[Directions for this task]: Within the listing below, filter for "will" and copy every matching line.

=======

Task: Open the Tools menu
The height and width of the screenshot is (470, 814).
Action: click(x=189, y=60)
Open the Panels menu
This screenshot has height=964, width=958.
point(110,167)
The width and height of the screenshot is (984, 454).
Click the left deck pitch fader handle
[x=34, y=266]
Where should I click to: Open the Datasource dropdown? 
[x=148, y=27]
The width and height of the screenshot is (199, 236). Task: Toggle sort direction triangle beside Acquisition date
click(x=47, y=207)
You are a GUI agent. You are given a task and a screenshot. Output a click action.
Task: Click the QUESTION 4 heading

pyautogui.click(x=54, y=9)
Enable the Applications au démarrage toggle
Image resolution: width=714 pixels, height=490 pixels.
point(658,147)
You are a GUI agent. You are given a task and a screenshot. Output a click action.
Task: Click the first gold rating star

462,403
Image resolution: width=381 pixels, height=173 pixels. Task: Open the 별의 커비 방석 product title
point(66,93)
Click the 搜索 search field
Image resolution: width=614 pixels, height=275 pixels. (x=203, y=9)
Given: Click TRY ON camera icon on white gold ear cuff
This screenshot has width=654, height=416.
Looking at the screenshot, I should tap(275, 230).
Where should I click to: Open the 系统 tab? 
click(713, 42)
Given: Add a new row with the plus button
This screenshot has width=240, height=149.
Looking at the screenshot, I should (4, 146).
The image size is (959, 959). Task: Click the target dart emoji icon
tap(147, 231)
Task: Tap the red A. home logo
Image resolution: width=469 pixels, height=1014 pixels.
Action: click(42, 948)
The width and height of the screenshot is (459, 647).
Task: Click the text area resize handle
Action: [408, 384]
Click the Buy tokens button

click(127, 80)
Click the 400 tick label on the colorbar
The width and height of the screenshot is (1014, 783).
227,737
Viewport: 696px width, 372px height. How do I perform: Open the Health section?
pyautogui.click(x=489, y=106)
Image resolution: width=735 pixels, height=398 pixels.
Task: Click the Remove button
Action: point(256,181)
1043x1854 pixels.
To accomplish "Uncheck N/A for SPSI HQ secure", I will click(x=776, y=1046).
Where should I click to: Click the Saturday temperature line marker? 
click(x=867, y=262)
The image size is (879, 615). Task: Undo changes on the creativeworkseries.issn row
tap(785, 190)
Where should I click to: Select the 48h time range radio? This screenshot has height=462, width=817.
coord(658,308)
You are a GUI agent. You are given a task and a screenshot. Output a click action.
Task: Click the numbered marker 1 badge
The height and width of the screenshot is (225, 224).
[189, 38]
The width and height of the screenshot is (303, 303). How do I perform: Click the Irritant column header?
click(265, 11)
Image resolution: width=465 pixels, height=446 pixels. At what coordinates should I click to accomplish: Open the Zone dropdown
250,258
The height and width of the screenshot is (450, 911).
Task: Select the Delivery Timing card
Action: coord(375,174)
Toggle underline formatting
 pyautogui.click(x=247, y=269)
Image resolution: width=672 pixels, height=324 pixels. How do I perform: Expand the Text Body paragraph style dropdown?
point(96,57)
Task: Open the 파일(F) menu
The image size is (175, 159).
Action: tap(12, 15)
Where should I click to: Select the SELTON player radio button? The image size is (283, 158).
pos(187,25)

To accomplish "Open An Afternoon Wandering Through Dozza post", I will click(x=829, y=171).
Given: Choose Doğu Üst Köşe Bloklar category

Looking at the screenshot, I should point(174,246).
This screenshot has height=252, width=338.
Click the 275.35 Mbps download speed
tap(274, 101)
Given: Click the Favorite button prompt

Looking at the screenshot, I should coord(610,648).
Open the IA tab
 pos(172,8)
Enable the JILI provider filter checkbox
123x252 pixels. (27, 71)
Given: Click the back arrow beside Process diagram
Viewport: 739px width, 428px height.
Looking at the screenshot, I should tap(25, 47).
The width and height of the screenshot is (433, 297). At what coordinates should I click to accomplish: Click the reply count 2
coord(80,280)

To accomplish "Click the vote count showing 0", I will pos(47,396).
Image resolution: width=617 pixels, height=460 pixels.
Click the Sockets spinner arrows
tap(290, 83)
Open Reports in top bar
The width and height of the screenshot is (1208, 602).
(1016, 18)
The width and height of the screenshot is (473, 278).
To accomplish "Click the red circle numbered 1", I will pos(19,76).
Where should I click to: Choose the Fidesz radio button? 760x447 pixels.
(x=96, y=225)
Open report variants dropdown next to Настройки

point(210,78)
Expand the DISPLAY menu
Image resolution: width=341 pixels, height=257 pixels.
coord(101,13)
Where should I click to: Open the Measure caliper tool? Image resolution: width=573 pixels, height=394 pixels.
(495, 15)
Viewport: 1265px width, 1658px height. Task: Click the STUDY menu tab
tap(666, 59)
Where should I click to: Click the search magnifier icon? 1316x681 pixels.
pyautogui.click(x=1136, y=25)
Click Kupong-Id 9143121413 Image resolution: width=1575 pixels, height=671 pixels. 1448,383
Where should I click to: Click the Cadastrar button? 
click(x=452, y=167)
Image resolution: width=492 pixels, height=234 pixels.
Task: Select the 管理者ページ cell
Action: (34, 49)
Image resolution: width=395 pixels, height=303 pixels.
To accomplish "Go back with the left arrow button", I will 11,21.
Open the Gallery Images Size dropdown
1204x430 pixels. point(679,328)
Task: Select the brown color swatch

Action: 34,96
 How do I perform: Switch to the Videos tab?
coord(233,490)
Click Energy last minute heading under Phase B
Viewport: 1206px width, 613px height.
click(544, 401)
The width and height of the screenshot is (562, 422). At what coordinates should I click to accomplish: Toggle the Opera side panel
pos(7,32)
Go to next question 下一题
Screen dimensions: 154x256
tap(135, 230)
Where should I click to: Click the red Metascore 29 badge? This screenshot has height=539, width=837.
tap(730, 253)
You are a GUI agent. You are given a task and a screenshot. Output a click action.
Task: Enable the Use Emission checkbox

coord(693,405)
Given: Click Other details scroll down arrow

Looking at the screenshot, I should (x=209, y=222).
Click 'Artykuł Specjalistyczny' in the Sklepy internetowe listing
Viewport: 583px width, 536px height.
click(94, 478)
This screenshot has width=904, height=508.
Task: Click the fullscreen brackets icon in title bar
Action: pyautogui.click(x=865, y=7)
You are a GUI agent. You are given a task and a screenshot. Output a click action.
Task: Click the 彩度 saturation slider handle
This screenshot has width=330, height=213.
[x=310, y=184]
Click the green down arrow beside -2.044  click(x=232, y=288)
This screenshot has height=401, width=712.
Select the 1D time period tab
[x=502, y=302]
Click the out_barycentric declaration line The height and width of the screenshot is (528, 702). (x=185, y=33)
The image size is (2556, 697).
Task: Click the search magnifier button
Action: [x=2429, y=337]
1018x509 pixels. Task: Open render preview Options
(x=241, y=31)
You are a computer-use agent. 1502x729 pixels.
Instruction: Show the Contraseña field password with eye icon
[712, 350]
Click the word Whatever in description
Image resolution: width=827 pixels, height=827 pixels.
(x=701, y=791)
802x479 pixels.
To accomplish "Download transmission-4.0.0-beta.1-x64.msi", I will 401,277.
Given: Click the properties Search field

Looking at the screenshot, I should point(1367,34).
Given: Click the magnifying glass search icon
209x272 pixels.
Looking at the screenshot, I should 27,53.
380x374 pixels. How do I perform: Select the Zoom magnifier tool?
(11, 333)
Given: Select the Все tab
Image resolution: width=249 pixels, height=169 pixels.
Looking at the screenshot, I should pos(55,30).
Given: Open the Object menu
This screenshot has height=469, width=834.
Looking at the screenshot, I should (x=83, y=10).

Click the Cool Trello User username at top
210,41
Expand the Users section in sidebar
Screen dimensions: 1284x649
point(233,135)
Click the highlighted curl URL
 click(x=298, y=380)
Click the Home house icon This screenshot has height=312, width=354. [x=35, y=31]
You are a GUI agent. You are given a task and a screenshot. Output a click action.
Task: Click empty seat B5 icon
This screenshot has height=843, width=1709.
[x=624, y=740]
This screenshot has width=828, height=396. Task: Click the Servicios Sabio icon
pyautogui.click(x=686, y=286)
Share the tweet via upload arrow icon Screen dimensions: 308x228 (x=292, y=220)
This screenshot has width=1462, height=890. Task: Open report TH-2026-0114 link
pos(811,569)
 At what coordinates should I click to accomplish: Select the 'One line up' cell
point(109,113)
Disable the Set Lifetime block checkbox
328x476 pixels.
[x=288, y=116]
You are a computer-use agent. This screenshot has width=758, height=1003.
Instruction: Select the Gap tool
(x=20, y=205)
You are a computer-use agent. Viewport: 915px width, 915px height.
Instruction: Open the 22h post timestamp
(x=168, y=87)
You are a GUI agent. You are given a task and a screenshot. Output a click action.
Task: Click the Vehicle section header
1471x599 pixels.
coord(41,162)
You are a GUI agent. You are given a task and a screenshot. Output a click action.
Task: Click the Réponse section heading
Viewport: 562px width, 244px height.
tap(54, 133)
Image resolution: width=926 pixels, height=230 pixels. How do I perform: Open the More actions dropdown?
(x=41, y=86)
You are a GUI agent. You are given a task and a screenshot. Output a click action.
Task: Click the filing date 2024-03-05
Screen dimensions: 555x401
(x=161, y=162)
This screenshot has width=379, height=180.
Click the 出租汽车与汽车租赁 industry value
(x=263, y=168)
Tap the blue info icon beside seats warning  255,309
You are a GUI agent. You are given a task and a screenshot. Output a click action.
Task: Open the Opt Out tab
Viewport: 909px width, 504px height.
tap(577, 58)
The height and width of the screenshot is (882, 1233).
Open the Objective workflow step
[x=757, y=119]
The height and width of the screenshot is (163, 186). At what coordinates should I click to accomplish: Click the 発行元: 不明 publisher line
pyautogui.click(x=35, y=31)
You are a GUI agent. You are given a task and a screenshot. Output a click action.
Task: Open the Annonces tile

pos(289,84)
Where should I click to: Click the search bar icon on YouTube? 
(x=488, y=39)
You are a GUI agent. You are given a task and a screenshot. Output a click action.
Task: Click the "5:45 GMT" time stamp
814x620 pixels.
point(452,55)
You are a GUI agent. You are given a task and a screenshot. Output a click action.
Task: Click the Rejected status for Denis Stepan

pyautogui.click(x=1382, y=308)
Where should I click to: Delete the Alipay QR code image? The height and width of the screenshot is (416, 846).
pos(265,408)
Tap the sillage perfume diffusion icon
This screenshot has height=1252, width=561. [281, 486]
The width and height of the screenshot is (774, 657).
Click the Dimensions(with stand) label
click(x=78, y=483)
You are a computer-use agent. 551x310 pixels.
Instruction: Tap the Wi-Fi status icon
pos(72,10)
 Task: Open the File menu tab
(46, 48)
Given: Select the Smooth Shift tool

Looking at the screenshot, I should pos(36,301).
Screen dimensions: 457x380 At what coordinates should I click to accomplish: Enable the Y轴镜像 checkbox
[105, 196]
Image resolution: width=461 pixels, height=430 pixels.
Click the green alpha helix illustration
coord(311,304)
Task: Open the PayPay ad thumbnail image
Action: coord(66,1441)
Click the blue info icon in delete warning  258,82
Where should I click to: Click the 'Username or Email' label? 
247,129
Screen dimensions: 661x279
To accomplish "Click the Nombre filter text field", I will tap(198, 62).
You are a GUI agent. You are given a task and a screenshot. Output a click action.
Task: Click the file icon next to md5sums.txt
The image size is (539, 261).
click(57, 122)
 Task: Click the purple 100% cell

=======

[Answer section]:
To accomplish "Uncheck N/A for SPSI HQ secure", I will click(x=776, y=1046).
To accomplish "Open An Afternoon Wandering Through Dozza post", I will click(x=829, y=171).
To accomplish "Click the vote count showing 0", I will pos(47,396).
To accomplish "Click the red circle numbered 1", I will pos(19,76).
To accomplish "Go back with the left arrow button", I will 11,21.
To accomplish "Download transmission-4.0.0-beta.1-x64.msi", I will 401,277.
To accomplish "Click the Nombre filter text field", I will tap(198, 62).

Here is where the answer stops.